Cusp is a funny a word. It comes from Latin, cuspis, which means point or apex. Are we at the apex of winter, the point when the season pivots toward light and heat? Here in New England, none of the points seem very sharp. The seasons bleed into one another. We are not, maybe, “on the cusp,” but rather in a kind of seasonal limbo, snow still on the ground, but the sun gaining on the darkness and heat starting to seep back into the earth.

I’ll be snow shoeing up a mountainside this morning, then skiing later in the day. I woke to birds singing and the brook behind the house freeing itself of ice. The dog yawned languidly, in no rush to meet the day. I have everything I need today, and I’m fortunate to know it.

Still, I’m thinking about the trails free of snow in all their fast, runnable glory. I’m thinking about a mountain bike down a switchback, the banked curve, sandy loam beneath my wheels.

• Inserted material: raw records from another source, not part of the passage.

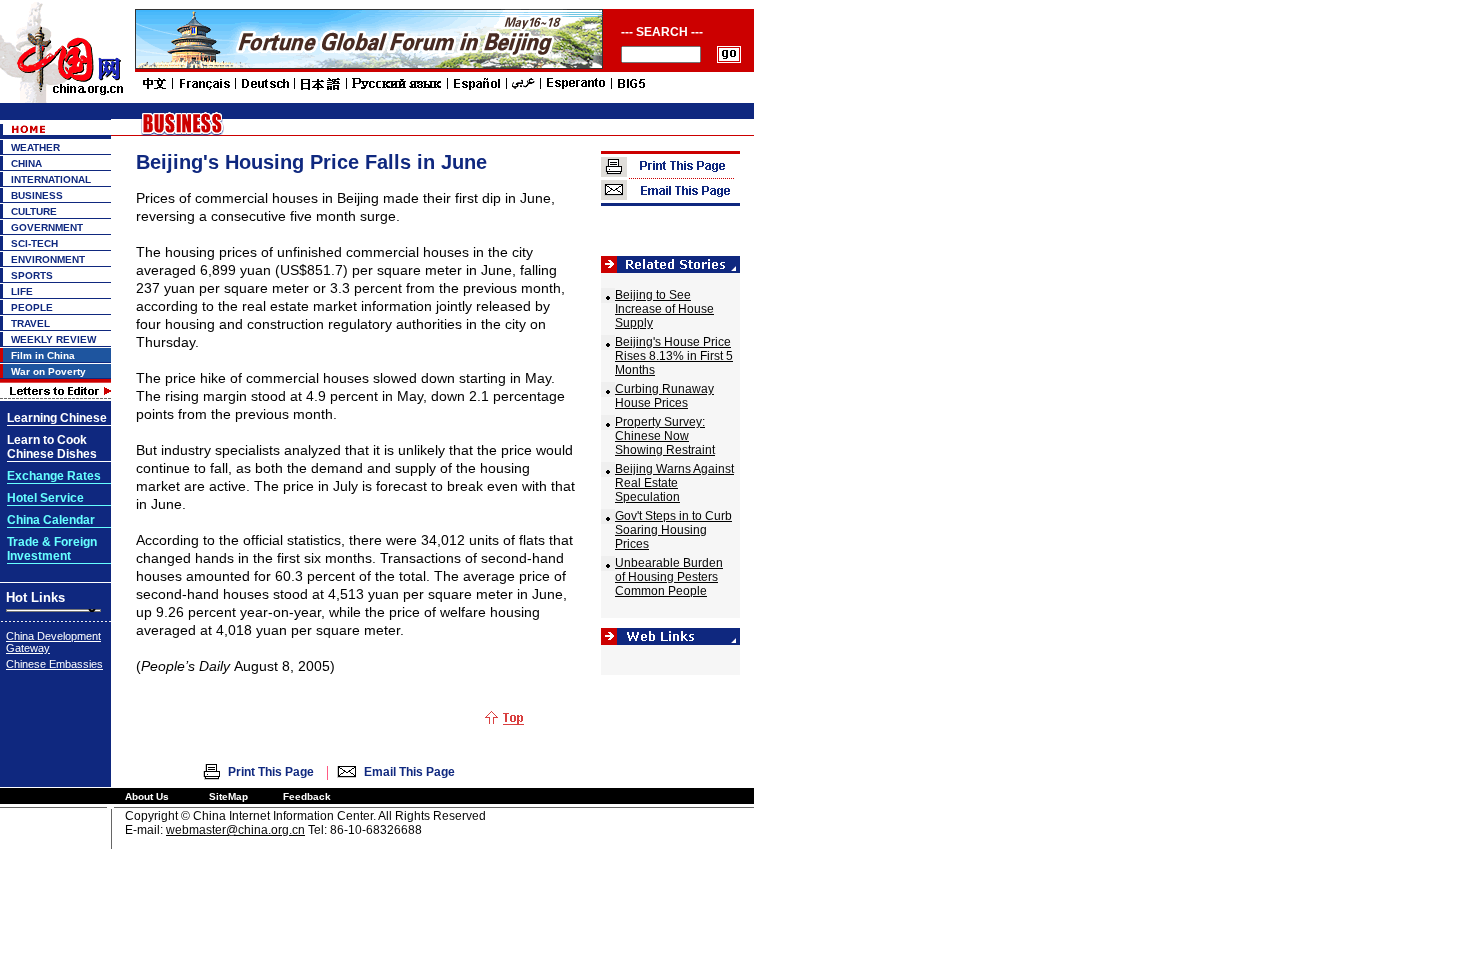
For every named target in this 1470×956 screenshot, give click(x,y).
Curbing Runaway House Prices (664, 396)
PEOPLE (32, 307)
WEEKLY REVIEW (53, 339)
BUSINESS (37, 195)
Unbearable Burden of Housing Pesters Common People (669, 577)
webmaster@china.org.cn (235, 830)
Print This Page (271, 772)
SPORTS (32, 275)
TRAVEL (30, 323)
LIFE (22, 291)
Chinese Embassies (54, 664)
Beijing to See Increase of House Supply (664, 309)
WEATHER (35, 147)
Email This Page (409, 772)
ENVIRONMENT (48, 259)
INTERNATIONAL (51, 179)
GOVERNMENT (47, 227)
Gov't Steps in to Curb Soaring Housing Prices (673, 530)
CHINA (26, 163)
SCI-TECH (34, 243)
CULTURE (34, 211)
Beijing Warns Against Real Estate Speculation (674, 483)
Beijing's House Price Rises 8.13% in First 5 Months (674, 356)
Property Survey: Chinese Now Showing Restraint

I try to push those thoughts away. The season is in front of me. The thermometer still says it’s cold. Am I wringing the last joy from winter or rushing toward the spring? Yeah. Probably. Both.

I think, for a trail runner, February is the hardest month, at least where I live. The snow melt cycle makes for variable footing. Footprints freeze overnight and leave a rutted mess. The road, when we give up and avail ourselves, pounds joints and puts the mind to sleep. March is mud season, but it offers hope. It gives just enough of itself for an ambitious trail runner to gain traction, hope. But February is hard.

Where are you, in that head of yours? Strapping on the spikes and heading out the door? Or pining for warm, dry days? Or like me, caught in between, maybe just glad to have choices on the cusp of spring?